Transcribe the full Turok comic review below, word for word.
## begin Text excerpt
Dinosaur Hunter Diaries #047: The Flesh Eaters

Monday, July 6, 2020 at 8:00 am Comments Off on Dinosaur Hunter Diaries #047: The Flesh Eaters

Turok: Son of Stone #27


The Very Hungry Carnosaur & Friends Play & Explore.


The issue opens not with a one-page exposé on the animals of Africa or some educational malarkey… but a preview of the stories inside! This appears to be the closest thing a comic book could have to a blurb, if you ignore how the painted covers and their dramatic taglines are already meant to entice you into buying the thing already. And would retailers appreciate potential buyers leafing through the comics before buying?
I can’t even theorise it’s page-filler, because this issue already has four side-features. A curious little practise, one that makes it easy to tell at a glance what stories the issue contains, which is a bummer when it lasted all of three issues.


Our heroes are followed by a seedy gang of cave men — not out of malice, but out of curiosity. One of their people, Degg, had found a clifftop passage that led him to a land of curious creatures, and people he found there dressed an awful lot like Turok and Andar. A way out of the Lost Valley! Where’s Degg now? Might he be the man who can lead them home?



Well, that’s the rub — the tribe thought only a crazy person could think up things like shoes, and sent him to the island of the mad. Surrounded by raging rapids and ferocious sea life, there’s no way anyone could make it on or off without a raft, and even then, our heroes need to distract a ravenous tylosaurus with the carcass of a comparatively harmless honker as bait.
## end Text excerpt
## begin Available data
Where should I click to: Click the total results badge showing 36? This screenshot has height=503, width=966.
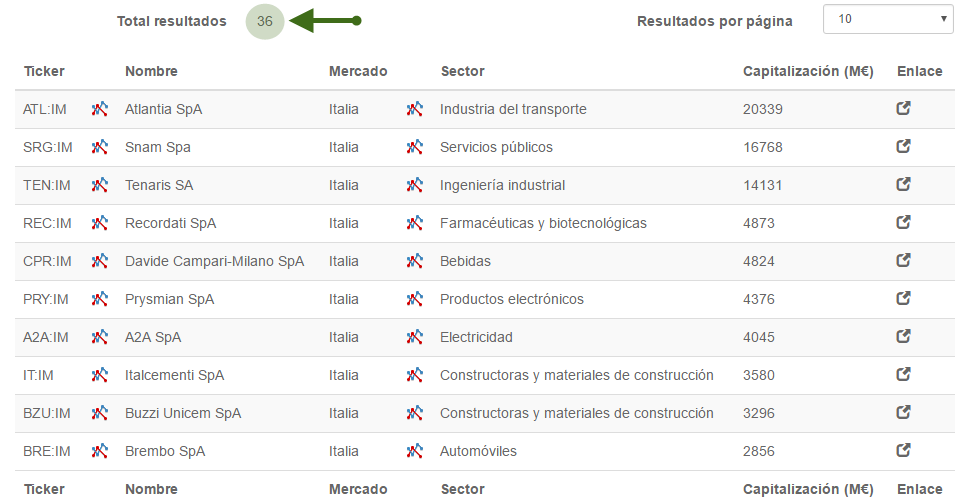265,22
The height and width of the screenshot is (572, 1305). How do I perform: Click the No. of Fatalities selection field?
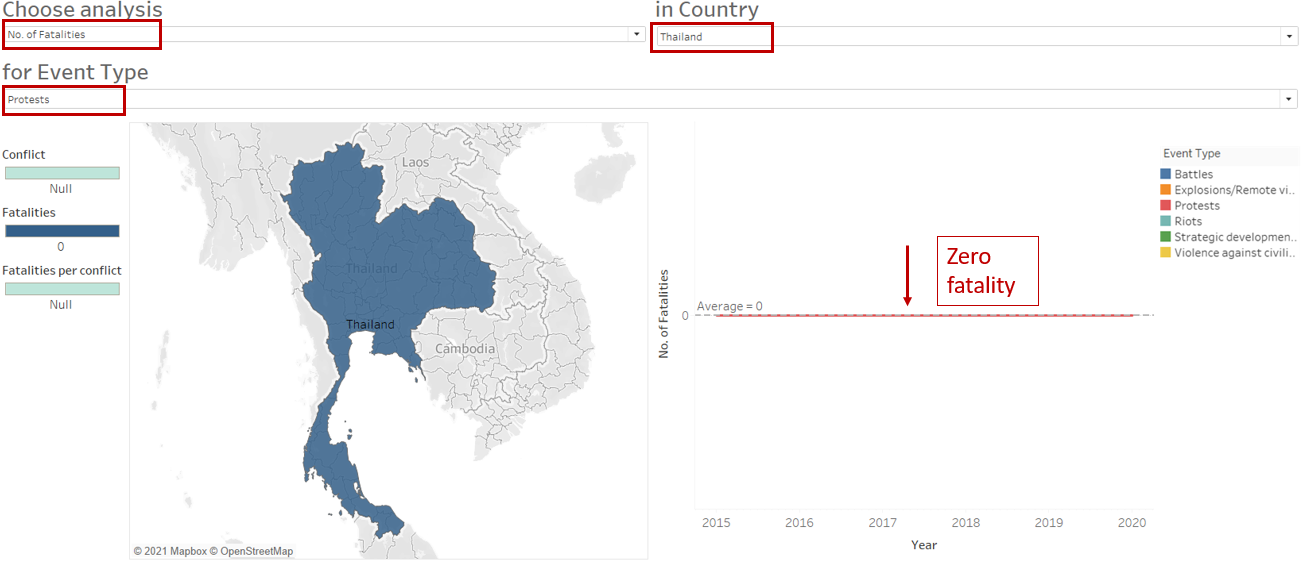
## end Available data
The output:
Dinosaur Hunter Diaries #047: The Flesh Eaters

Monday, July 6, 2020 at 8:00 am Comments Off on Dinosaur Hunter Diaries #047: The Flesh Eaters

Turok: Son of Stone #27


The Very Hungry Carnosaur & Friends Play & Explore.


The issue opens not with a one-page exposé on the animals of Africa or some educational malarkey… but a preview of the stories inside! This appears to be the closest thing a comic book could have to a blurb, if you ignore how the painted covers and their dramatic taglines are already meant to entice you into buying the thing already. And would retailers appreciate potential buyers leafing through the comics before buying?
I can’t even theorise it’s page-filler, because this issue already has four side-features. A curious little practise, one that makes it easy to tell at a glance what stories the issue contains, which is a bummer when it lasted all of three issues.


Our heroes are followed by a seedy gang of cave men — not out of malice, but out of curiosity. One of their people, Degg, had found a clifftop passage that led him to a land of curious creatures, and people he found there dressed an awful lot like Turok and Andar. A way out of the Lost Valley! Where’s Degg now? Might he be the man who can lead them home?



Well, that’s the rub — the tribe thought only a crazy person could think up things like shoes, and sent him to the island of the mad. Surrounded by raging rapids and ferocious sea life, there’s no way anyone could make it on or off without a raft, and even then, our heroes need to distract a ravenous tylosaurus with the carcass of a comparatively harmless honker as bait.